━━━━━ DATA FOR PROCESSING

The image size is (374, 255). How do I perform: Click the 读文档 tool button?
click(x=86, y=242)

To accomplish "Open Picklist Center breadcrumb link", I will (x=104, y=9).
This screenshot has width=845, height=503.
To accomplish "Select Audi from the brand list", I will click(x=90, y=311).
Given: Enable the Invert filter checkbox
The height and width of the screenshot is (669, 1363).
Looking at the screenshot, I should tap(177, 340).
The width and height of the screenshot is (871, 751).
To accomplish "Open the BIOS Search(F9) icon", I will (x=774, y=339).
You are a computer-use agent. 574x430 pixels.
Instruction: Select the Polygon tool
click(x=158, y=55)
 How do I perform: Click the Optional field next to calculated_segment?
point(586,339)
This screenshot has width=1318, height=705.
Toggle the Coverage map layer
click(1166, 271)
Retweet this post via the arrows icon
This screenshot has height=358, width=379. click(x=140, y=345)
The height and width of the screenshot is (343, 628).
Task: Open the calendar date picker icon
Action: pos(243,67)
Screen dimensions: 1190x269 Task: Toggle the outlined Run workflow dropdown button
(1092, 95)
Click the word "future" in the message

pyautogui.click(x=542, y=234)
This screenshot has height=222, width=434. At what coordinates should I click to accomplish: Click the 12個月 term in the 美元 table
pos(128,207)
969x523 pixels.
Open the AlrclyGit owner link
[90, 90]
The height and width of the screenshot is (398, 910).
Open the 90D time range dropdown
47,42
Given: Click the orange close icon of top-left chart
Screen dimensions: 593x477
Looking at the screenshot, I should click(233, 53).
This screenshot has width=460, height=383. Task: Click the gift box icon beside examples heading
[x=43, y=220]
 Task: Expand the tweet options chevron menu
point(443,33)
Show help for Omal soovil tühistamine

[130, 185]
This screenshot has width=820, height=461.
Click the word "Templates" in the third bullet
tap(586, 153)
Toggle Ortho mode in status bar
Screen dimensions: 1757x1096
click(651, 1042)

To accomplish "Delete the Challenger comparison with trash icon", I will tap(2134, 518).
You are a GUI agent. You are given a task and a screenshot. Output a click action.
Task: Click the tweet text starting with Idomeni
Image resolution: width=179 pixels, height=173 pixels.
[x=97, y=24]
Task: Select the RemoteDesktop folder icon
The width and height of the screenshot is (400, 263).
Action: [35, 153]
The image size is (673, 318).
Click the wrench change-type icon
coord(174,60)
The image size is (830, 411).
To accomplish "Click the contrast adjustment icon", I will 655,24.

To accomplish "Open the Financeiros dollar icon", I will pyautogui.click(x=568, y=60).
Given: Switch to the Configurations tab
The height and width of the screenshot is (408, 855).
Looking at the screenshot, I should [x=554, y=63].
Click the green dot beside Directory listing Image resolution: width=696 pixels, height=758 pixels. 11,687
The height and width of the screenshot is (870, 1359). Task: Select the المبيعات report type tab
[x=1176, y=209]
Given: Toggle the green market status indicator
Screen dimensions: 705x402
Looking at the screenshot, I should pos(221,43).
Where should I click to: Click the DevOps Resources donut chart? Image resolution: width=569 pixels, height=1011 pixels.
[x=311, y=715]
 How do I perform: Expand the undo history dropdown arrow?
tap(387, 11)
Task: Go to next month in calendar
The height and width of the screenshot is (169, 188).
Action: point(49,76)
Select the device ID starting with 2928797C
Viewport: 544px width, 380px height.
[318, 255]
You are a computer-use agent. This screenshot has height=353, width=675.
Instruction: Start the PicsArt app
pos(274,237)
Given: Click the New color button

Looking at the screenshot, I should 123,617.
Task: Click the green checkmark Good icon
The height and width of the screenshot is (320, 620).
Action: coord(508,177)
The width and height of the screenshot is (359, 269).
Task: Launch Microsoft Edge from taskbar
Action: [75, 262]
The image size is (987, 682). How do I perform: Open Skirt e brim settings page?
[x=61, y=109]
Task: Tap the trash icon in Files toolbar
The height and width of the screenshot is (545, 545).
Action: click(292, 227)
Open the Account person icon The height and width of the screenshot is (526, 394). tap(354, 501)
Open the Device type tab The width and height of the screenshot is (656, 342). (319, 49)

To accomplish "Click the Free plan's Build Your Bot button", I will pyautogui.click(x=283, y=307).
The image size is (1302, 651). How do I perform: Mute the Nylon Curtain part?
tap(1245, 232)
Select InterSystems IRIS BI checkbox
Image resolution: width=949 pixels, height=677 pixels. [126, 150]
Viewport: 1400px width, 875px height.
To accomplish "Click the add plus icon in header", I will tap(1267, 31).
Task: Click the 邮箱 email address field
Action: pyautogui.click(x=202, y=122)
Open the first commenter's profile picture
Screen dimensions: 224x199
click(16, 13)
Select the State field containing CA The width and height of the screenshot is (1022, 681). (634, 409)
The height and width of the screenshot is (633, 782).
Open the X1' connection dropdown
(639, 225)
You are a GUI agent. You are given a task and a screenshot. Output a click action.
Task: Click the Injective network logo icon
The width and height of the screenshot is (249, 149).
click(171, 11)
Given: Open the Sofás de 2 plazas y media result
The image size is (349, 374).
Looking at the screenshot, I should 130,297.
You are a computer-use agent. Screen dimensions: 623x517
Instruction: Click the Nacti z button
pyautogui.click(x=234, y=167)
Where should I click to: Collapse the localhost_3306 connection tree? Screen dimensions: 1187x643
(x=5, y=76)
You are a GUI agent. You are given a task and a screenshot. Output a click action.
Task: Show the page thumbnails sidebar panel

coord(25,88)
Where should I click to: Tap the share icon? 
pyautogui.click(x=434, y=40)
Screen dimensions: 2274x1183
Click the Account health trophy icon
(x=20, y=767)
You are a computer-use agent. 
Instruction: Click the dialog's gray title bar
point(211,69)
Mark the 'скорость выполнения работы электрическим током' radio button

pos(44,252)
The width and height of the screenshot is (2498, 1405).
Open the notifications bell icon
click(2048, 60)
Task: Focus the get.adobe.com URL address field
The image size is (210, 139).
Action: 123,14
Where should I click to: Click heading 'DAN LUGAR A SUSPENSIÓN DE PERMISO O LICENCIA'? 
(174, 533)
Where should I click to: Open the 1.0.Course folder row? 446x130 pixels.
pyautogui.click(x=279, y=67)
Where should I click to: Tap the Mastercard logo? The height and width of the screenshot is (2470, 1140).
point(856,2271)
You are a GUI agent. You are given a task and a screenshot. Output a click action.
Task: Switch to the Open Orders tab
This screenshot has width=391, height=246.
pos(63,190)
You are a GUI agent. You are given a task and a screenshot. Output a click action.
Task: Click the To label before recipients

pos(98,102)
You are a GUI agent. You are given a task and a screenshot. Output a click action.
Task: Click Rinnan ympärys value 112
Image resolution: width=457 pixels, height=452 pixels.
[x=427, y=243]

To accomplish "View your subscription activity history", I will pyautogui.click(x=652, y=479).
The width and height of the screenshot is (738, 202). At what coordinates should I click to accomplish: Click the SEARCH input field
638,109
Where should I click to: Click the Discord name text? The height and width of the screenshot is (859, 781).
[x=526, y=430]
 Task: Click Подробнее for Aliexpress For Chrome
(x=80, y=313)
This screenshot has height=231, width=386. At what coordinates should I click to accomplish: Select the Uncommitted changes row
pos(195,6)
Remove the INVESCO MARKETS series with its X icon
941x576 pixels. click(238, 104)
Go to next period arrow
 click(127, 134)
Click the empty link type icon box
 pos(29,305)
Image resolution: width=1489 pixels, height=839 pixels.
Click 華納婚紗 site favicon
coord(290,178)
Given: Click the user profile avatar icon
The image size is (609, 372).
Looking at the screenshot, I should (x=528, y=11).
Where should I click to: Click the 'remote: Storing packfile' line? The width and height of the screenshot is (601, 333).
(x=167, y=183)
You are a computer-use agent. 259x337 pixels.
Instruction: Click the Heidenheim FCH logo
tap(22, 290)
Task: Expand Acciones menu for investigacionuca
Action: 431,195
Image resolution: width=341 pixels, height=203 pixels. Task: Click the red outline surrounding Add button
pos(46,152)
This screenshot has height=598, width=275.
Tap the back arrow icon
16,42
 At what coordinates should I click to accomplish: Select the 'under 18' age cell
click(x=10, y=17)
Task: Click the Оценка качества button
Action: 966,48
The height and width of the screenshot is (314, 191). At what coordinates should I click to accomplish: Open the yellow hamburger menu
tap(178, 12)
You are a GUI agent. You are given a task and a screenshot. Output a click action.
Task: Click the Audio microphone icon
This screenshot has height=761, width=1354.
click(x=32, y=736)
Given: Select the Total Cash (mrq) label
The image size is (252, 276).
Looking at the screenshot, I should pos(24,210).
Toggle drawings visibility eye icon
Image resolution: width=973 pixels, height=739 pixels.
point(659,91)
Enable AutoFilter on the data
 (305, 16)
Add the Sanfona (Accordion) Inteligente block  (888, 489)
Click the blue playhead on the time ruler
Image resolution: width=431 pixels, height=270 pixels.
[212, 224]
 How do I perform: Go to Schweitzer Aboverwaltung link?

━━━━━━━━━━

■ TASK: Print the following lines of the listing verbatim, starting with the line containing "This screenshot has width=460, height=383." and continuing through the line containing "[x=311, y=715]".

■ REPLY:
This screenshot has width=460, height=383. Task: Click the gift box icon beside examples heading
[x=43, y=220]
 Task: Expand the tweet options chevron menu
point(443,33)
Show help for Omal soovil tühistamine

[130, 185]
This screenshot has width=820, height=461.
Click the word "Templates" in the third bullet
tap(586, 153)
Toggle Ortho mode in status bar
Screen dimensions: 1757x1096
click(651, 1042)

To accomplish "Delete the Challenger comparison with trash icon", I will tap(2134, 518).
You are a GUI agent. You are given a task and a screenshot. Output a click action.
Task: Click the tweet text starting with Idomeni
Image resolution: width=179 pixels, height=173 pixels.
[x=97, y=24]
Task: Select the RemoteDesktop folder icon
The width and height of the screenshot is (400, 263).
Action: [35, 153]
The image size is (673, 318).
Click the wrench change-type icon
coord(174,60)
The image size is (830, 411).
To accomplish "Click the contrast adjustment icon", I will 655,24.

To accomplish "Open the Financeiros dollar icon", I will pyautogui.click(x=568, y=60).
Given: Switch to the Configurations tab
The height and width of the screenshot is (408, 855).
Looking at the screenshot, I should [x=554, y=63].
Click the green dot beside Directory listing Image resolution: width=696 pixels, height=758 pixels. 11,687
The height and width of the screenshot is (870, 1359). Task: Select the المبيعات report type tab
[x=1176, y=209]
Given: Toggle the green market status indicator
Screen dimensions: 705x402
Looking at the screenshot, I should pos(221,43).
Where should I click to: Click the DevOps Resources donut chart? Image resolution: width=569 pixels, height=1011 pixels.
[x=311, y=715]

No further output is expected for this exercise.